[REQUIREMENT]
Below are records. Find each line in them that holds the word "Task" and copy it.

[RECORDS SHOWN]
----

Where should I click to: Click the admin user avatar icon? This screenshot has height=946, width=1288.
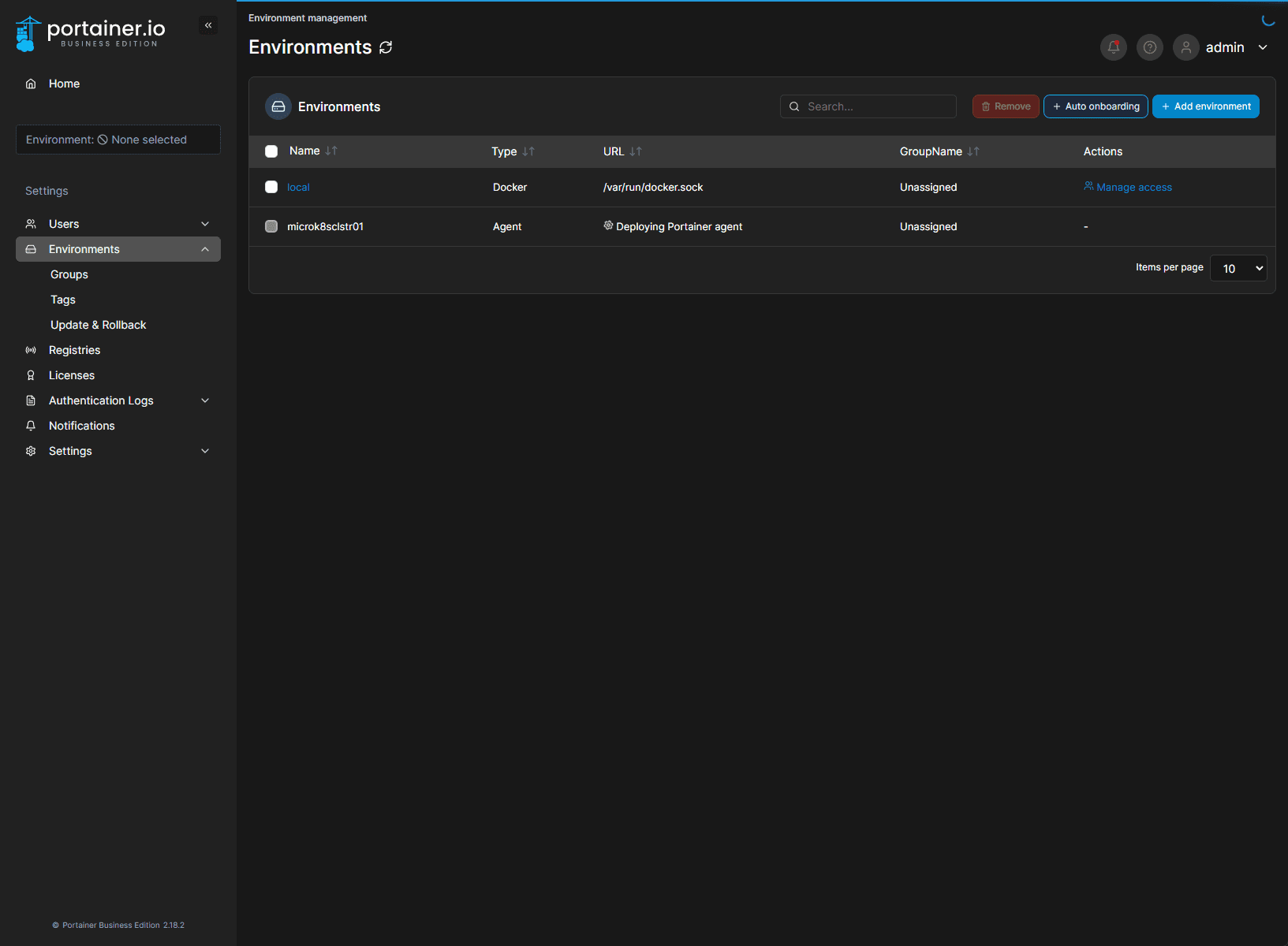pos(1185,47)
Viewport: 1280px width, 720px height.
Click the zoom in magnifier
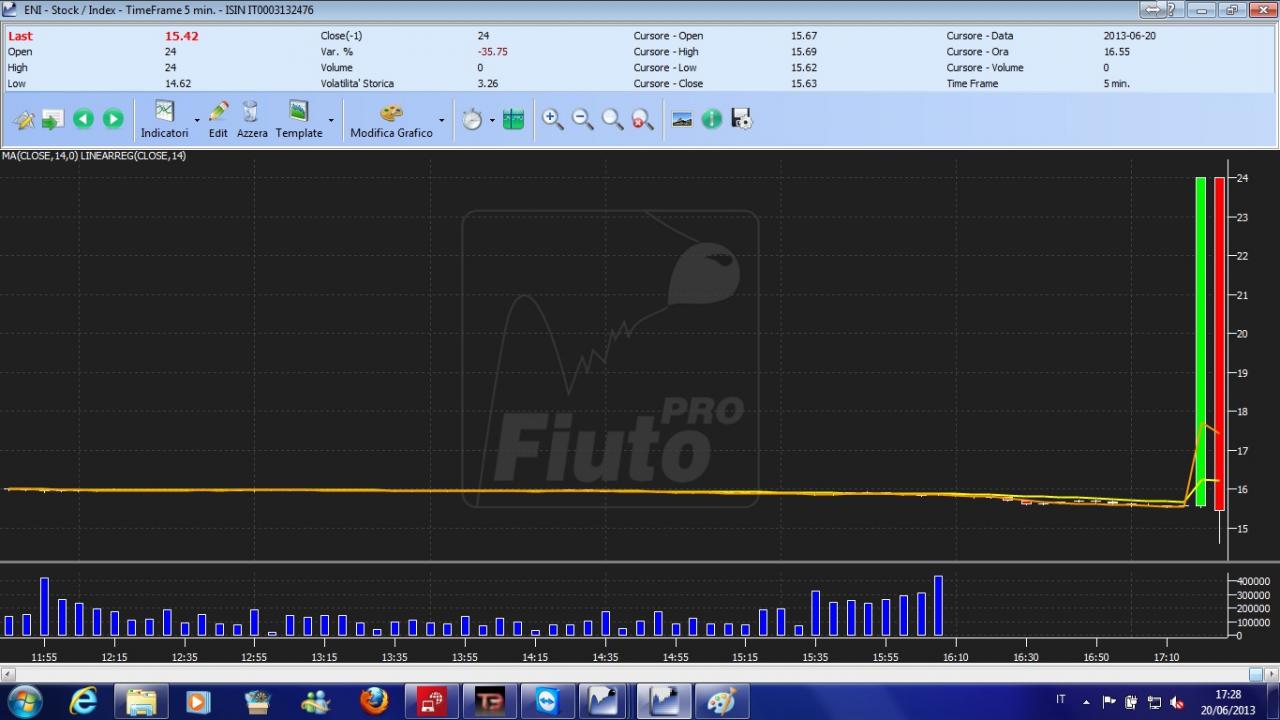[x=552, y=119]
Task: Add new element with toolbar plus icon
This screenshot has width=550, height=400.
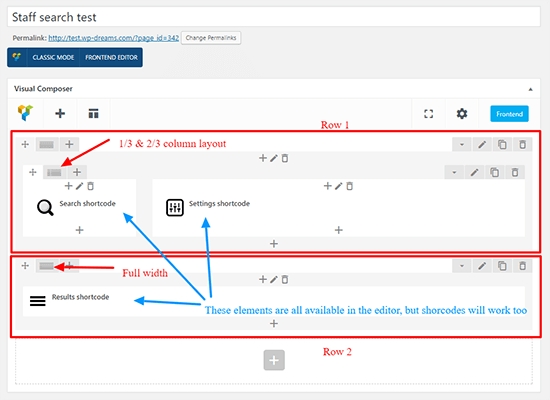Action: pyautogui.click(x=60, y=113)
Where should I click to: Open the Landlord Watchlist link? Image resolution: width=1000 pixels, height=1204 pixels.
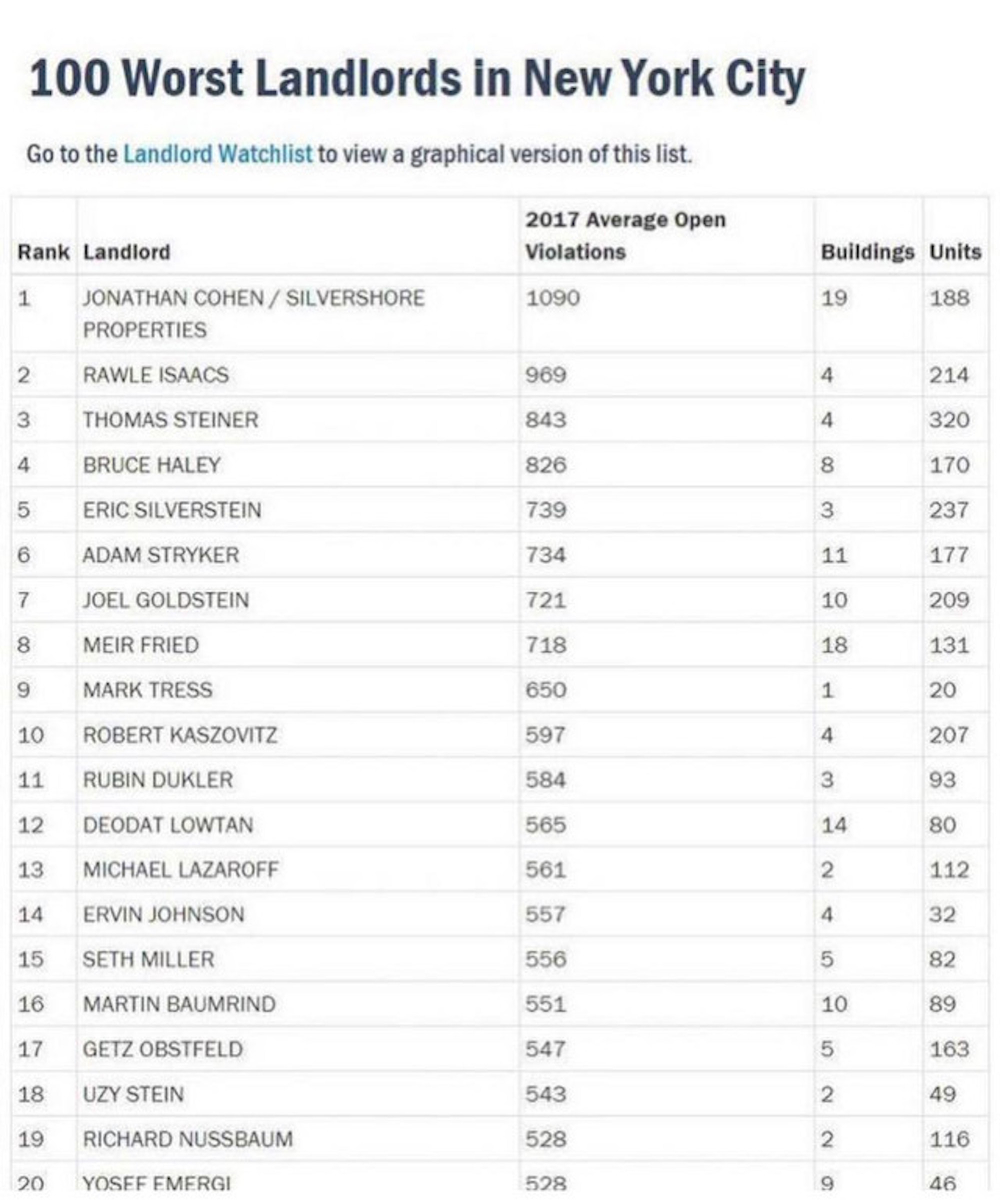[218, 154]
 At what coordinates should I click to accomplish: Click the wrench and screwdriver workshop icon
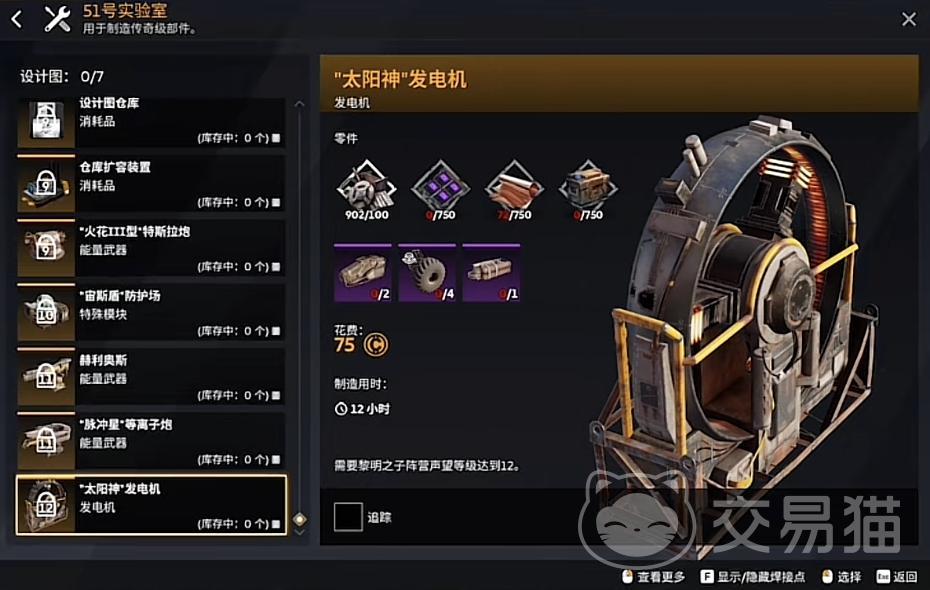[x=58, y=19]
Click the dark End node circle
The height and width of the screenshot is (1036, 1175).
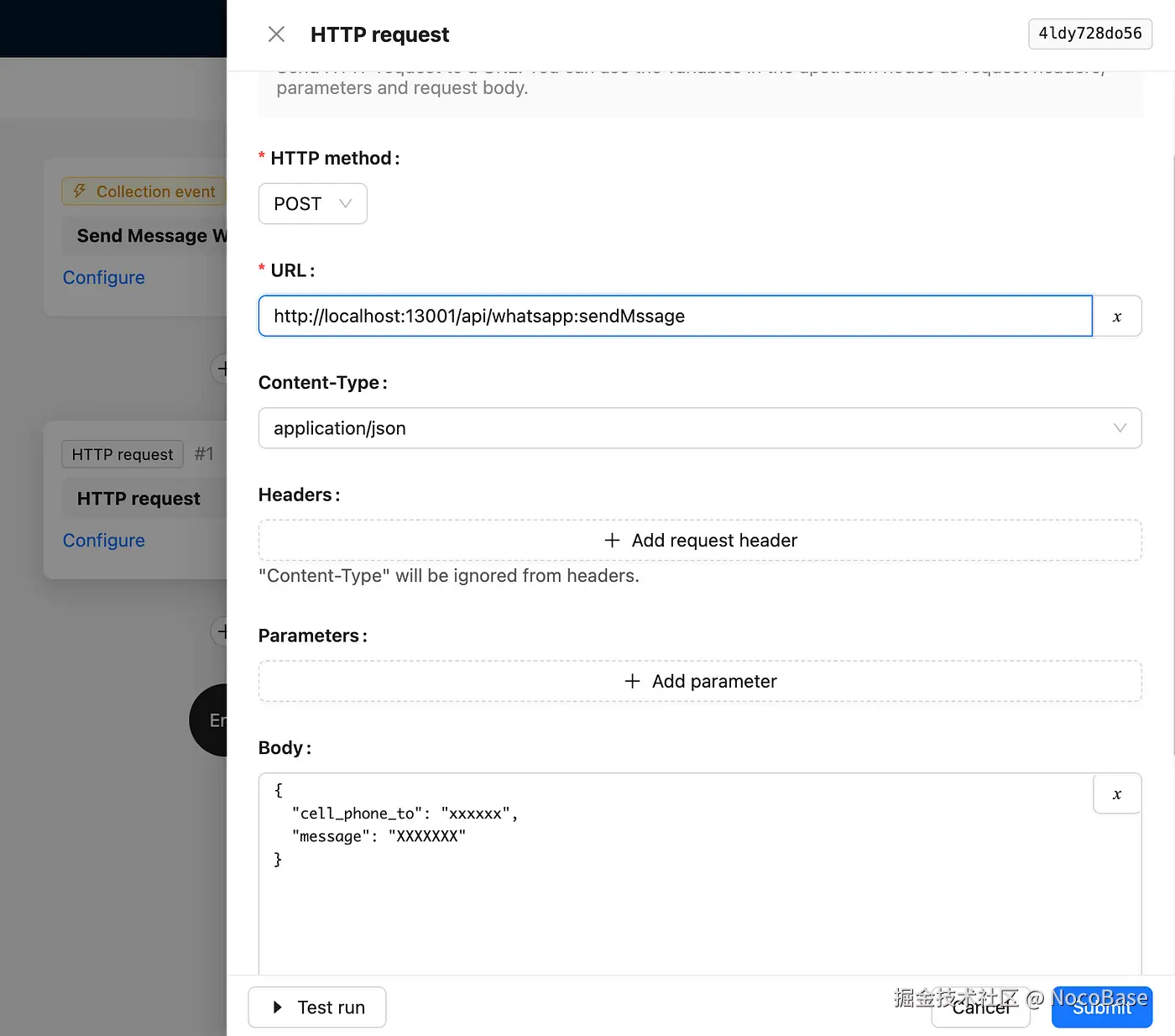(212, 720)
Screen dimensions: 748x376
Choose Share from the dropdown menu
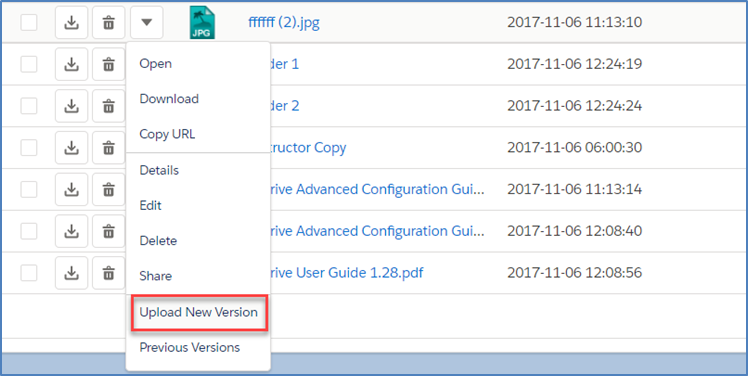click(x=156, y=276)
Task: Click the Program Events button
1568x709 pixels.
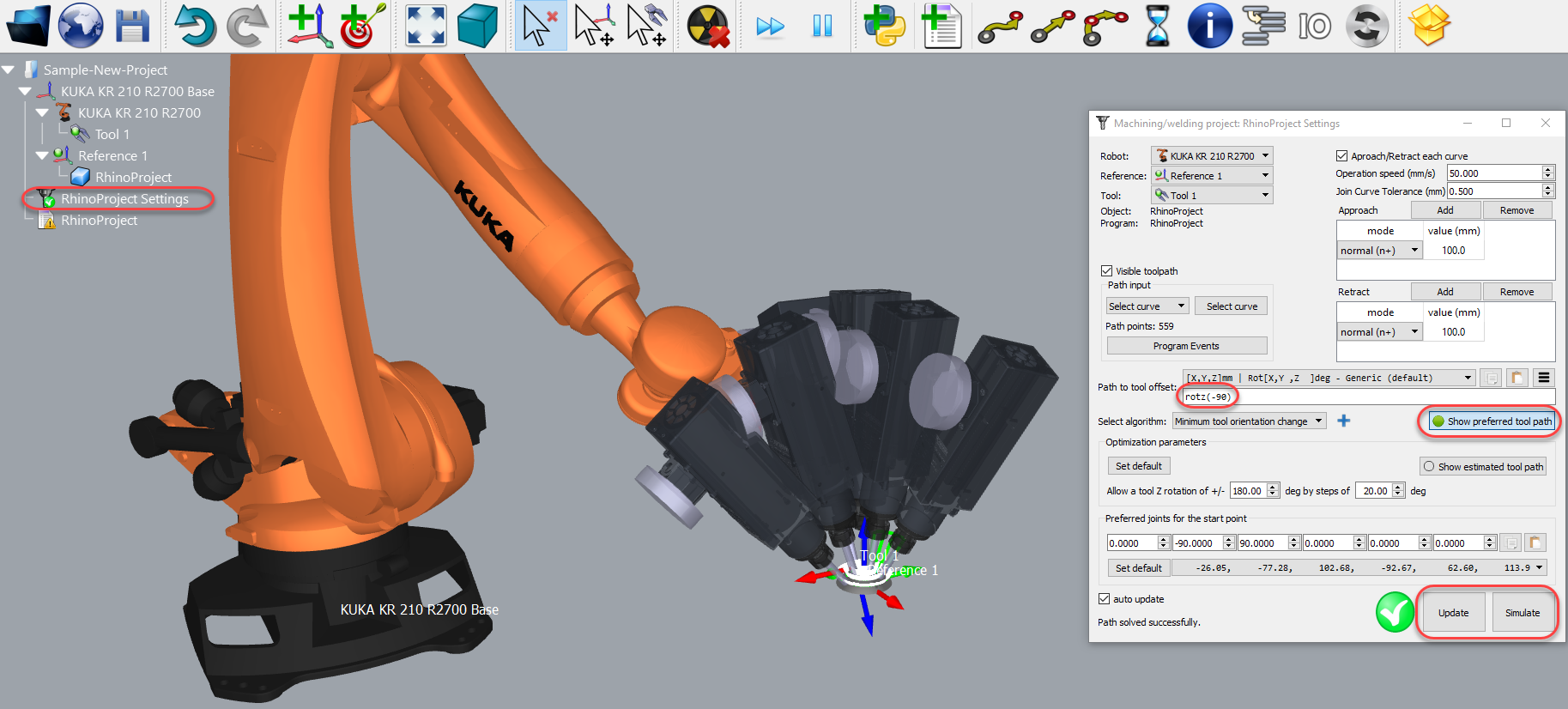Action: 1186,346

----

[RESPONSE FOR THIS EXERCISE]
Task: Add new element with toolbar plus icon
Task: Click the Program Events button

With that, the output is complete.